Some researchers want to ditch the inorganic materials found in photovoltaic cells and replace them with organic ones. Using polymers and organic compounds would be easier for manufacturers, and in theory it would lead to cheaper devices. But organic-based cells are less efficient at converting solar energy into electrical energy than their inorganic counterparts. Now researchers report that adding a tiny amount of a polymer to an organic cell’s materials can increase its efficiency by almost 30% (ACS Nano, DOI: 10.1021/nn204589u).

In a polymer-based photovoltaic cell, two electrically conductive polymers are sandwiched against each other, one called a donor polymer and the other called an acceptor polymer. When light strikes the polymers, it creates a one-way flow of electricity from the donor toward the acceptor material.

Timothy Swager, a chemist at the Massachusetts Institute of Technology, says that, to improve cell efficiency, many researchers have focused on tweaking the backbones of existing donor and acceptor materials or on designing new ones. He and his colleagues took a simpler approach: They designed a polymer they could just add to existing materials in a cell that would increase efficiencies.

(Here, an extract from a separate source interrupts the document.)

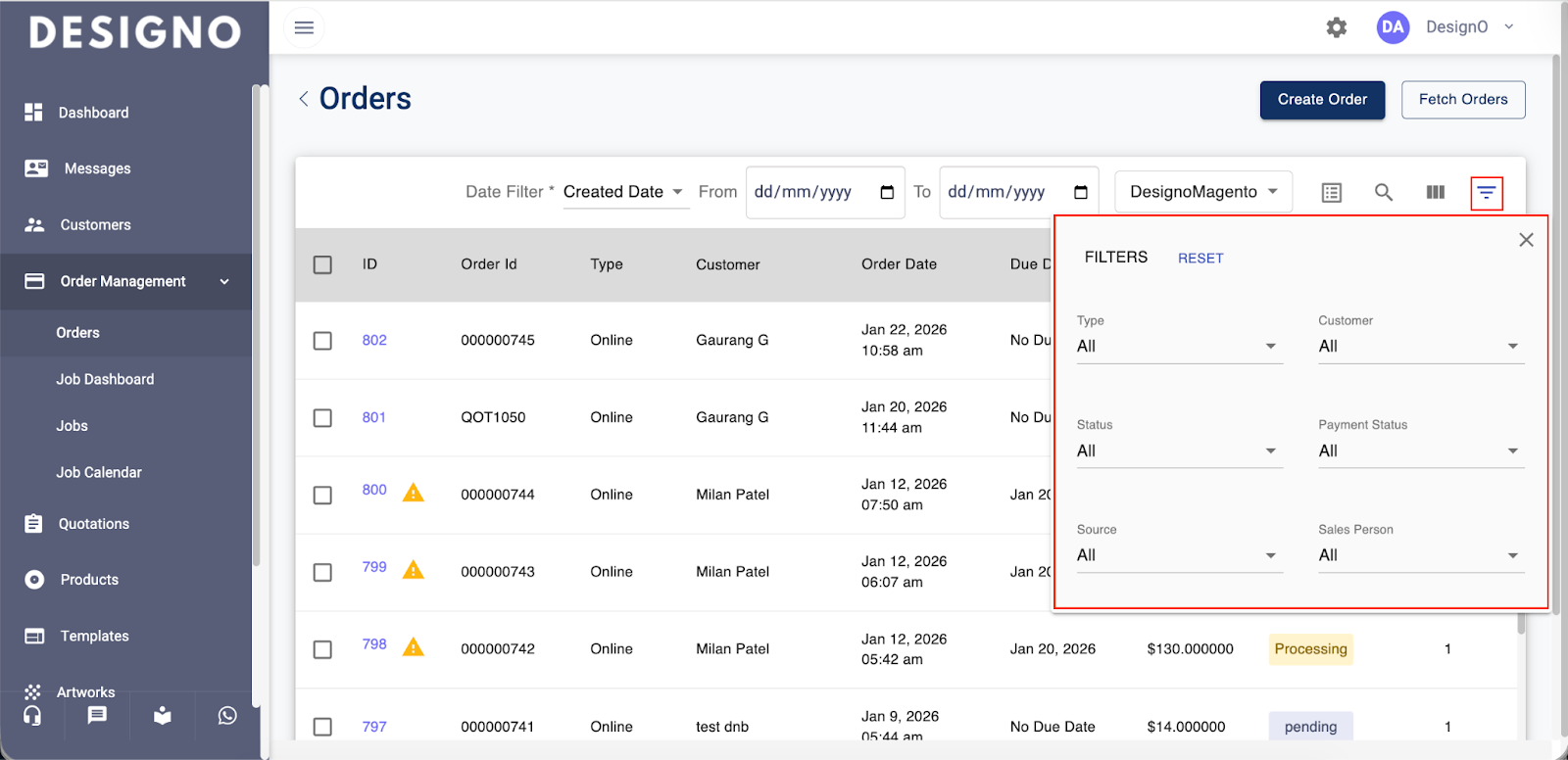This screenshot has width=1568, height=760.
Task: Expand the Sales Person filter dropdown
Action: tap(1420, 555)
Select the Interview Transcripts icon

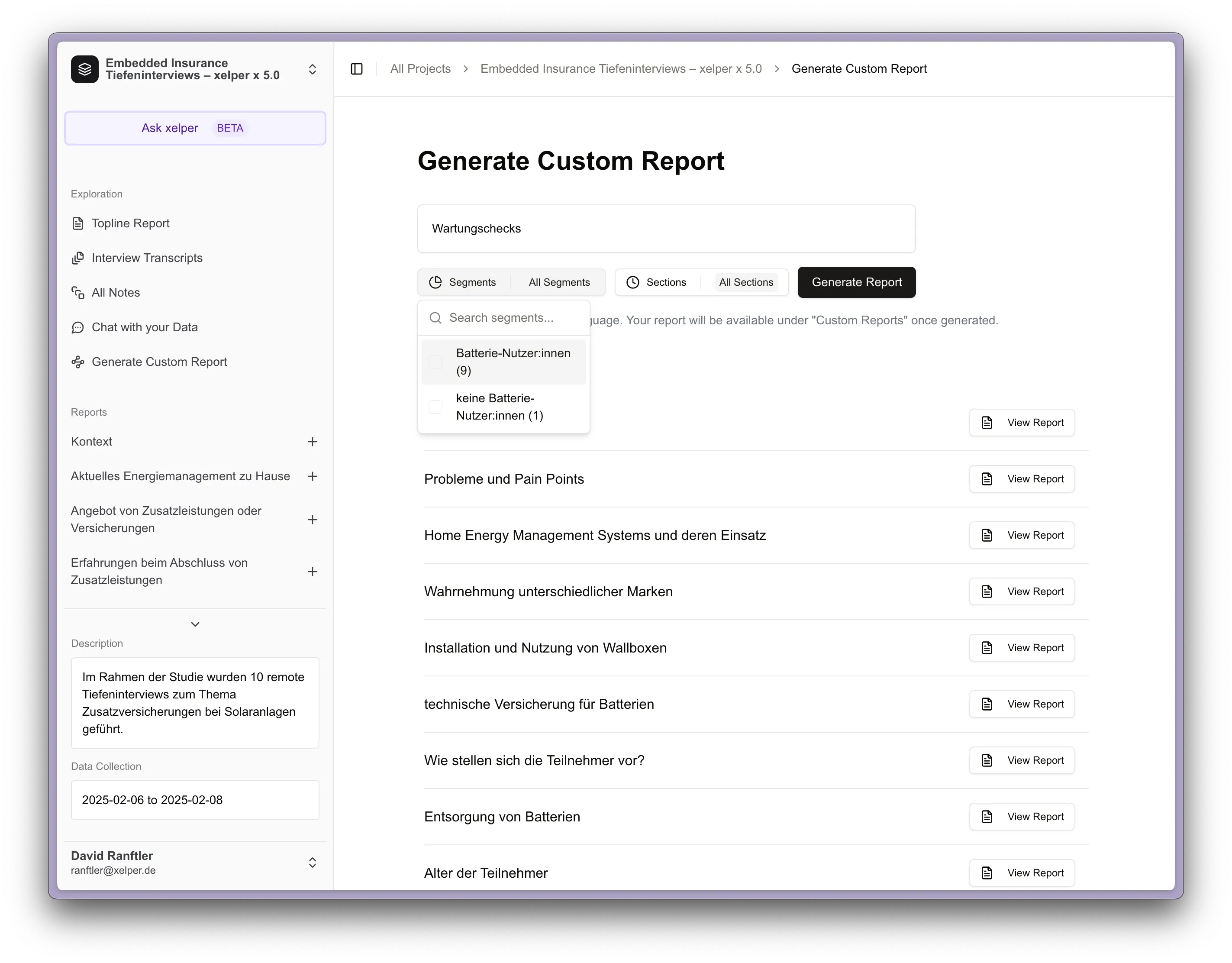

Swager and his colleagues, Vladimir Bulović, Jose Lobez, and Trisha Andrew, constructed photovoltaic cells consisting of poly(3-hexylthiophene) as the donor and a fullerene-based polymer as the acceptor, both materials that often find use in organic photovoltaic cells. In some of the cells, they added a second thiophene-based polymer that contained aromatic side groups. The chemists looked at six additives with different side groups. The researchers then tested the efficiency of the cells.

Compared to cells with no additives, the ones with a polymer additive were more efficient. The best cell, which increased efficiency by 28%, was one with an additive that contained perfluorophenyl groups. The researchers had added only a small amount of the enhancer, about 0.25% of the total weight of the polymers.

The additive works by situating itself between the donor material and the acceptor material, Swager says. He and his team think that at the interface, the additive’s aromatic side groups help keep electrons flowing. In control experiments, when the additives were left out, the cell’s electrons and holes didn’t last as long.

Swager and his colleagues tried the additives with only one class of solar cells, but they suspect that if researchers design side chains for other additives, they should improve the performance of many organic photovoltaic devices.

Additives that sit at the donor-acceptor interface “open a new direction to polymer solar cell research,” says Yang Yang, an electronic materials researcher at the University of California, Los Angeles. Until now, he says, researchers hadn’t looked to improve the interface.

Qibing Pei, an organic electronics researcher at UCLA, is interested in seeing how the additive strategy works on more-efficient donor-acceptor polymer pairs: “A 30% increase of power conversion efficiency with these polymers would be fantastic.”